Old Delhi also inhabits an
almost countless amount of homeless people and beggars. It was a tough
world, the other side of the mirror but also that is India as well. You
simply cannot focus on all of it’s beauty and ignore the immense cases
of human misery.
One of the homeless
people, a barely alive looking man, was sleeping in the middle of the
street, too tired and exhausted to be woken up by the chaos surrounding
him. Maybe sleeping was the best way for him to forget his misery and
not feel the hunger. This was really a case that broke my heart so I
grabbed my wallet, took out a banknote, folded it up and put it in his
hand. He did not even notice… A small gesture perhaps but at least now
he could afford a couple of meals to strengthen.
I continued my walk
through extremely small alleys, making sure I would not go to far into
the maze so I could find my way back. And there it was, the wedding
lane. An alley with an abundance of shops providing everything that a
future bride and groom would need for the most important day in their
lives. Shops full of gowns and dresses. Carefully stitched fabrics to
make sure the bride looks immaculate. Colorful accessories, lots of
bling and countless jewelers, shoes and so on, and so on. Oh, did I
mention the electricity cables?
As narrow as the lane
might be it did not stop rickshaws, bikes and hand pulled rickshaws
loaded with goods to be coming through at high speed as everybody in
Delhi seemed to be in a rush. I simply loved the atmosphere, the food
stalls and the colorful people in the streets. This was India in it’s
most pure form.
Somehow I made it back to
the Main Street and headed once again towards the Red Fort. I passed the
Sikh temple once again and after an easy stroll, trying to avoid the
people coming my way (and who were not making the slightest effort to
avoid me), I made it to the final barrier that was laying between me and
the Red Fort, a major road with lines full of traffic. Again I followed
the locals and made it safe to the other side.

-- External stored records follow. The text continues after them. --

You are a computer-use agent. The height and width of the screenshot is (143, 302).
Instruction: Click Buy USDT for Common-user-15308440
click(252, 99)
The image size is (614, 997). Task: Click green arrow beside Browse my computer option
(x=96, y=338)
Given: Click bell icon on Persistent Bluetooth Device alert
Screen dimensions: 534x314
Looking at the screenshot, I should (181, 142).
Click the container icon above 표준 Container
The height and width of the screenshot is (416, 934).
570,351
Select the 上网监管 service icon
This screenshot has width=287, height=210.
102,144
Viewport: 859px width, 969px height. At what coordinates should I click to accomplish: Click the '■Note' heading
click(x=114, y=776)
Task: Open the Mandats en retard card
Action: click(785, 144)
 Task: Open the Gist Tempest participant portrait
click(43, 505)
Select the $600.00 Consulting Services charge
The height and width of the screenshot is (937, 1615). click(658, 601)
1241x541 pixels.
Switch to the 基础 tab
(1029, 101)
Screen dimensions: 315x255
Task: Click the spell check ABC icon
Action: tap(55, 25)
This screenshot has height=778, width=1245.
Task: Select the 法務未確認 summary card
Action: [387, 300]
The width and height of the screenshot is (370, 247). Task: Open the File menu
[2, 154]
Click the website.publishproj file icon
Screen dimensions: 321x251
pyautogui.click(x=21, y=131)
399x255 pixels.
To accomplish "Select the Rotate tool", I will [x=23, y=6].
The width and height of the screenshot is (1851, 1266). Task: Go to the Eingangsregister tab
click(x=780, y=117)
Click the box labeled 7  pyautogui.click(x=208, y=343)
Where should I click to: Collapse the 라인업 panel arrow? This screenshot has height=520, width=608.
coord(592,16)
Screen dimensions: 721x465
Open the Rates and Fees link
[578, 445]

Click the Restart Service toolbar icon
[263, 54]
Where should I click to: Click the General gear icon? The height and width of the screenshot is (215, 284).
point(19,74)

The square in front of the
fort was filled with people. Unlike last time I wanted to get in but
the lines in front of the ticket counter were massive, it would have
taken me an hour or longer to obtain a ticket so I decided against it
and returned to Chadni Chowk.
I was getting rather
thirsty by now and as I could find nowhere a place to buy a bottle of
water I got a can of coke at a food stall. At least that was safe to
drink. By now I was over a month in India and until now did not have
stomach problems. A good reason to not risk Delhi belly by drinking
anything not canned or bottled.
I strolled to another
unknown territory whilst intensely enjoying everything around me, both
the good and the bad… At one place masses of garbage was collected in a
hall, the smell was terrific. Somehow I felt cleaning the streets was a
job impossible to start, especially looking at the amount of garbage
carelessly left at the sides of the road, but at least something was
Somehow I made it back to
the metro station and as I was starting to feel tired and my dizziness
was taking over again I bought a ticket back to Green Park where I
arrived just twenty minutes later.
Back at the hotel I
enquired once again for my laundry, that I had handed in already three
days ago, but like so many times before I was told sorry sir, it will be
here later, it was Holi yesterday, as if I had not noticed. I had heard
this excuse already too often with new delivery times set on every
inquiry so I got a bit tougher and demanded it by the end of the evening
as I had an early train to catch the next morning and was not going to
leave without it.
Then I went to my room and
slept for a couple of hours, only to be woken up after six when the
doorbell rang and one of the clerks with a big smile on his face
returned my laundry. Please check sir if everything is alright. It was!
At the restaurant I
enjoyed a couple of white beers and updated my journal. I really wasn’t
hungry so I skipped dinner and once my journal was up to date I returned
my room and prepared everything for an early start.